[START]

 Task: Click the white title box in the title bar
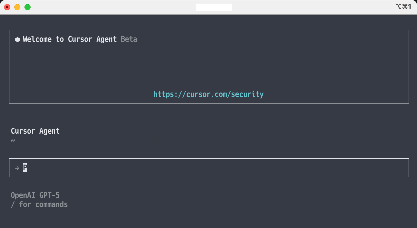coord(214,7)
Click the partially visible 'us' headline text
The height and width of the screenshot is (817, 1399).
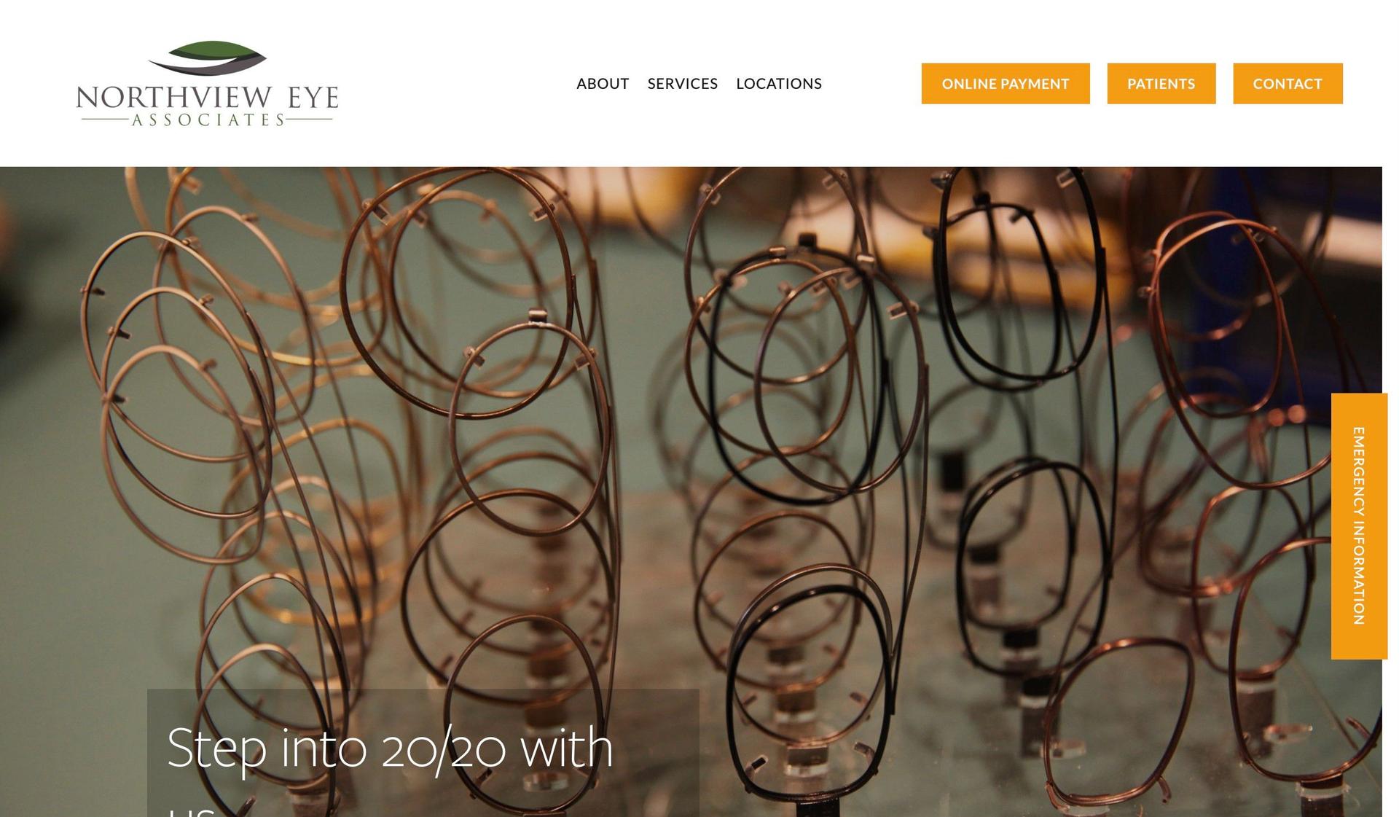192,810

[END]

## What you have to do
Rewrite every entry above with "Click" changed to "Tap" and everything else left as it is. Leave the pictures out of your answer.

## Solution to the exercise
 Task: Tap the white title box in the title bar
coord(214,7)
Tap the partially visible 'us' headline text
The height and width of the screenshot is (817, 1399).
192,810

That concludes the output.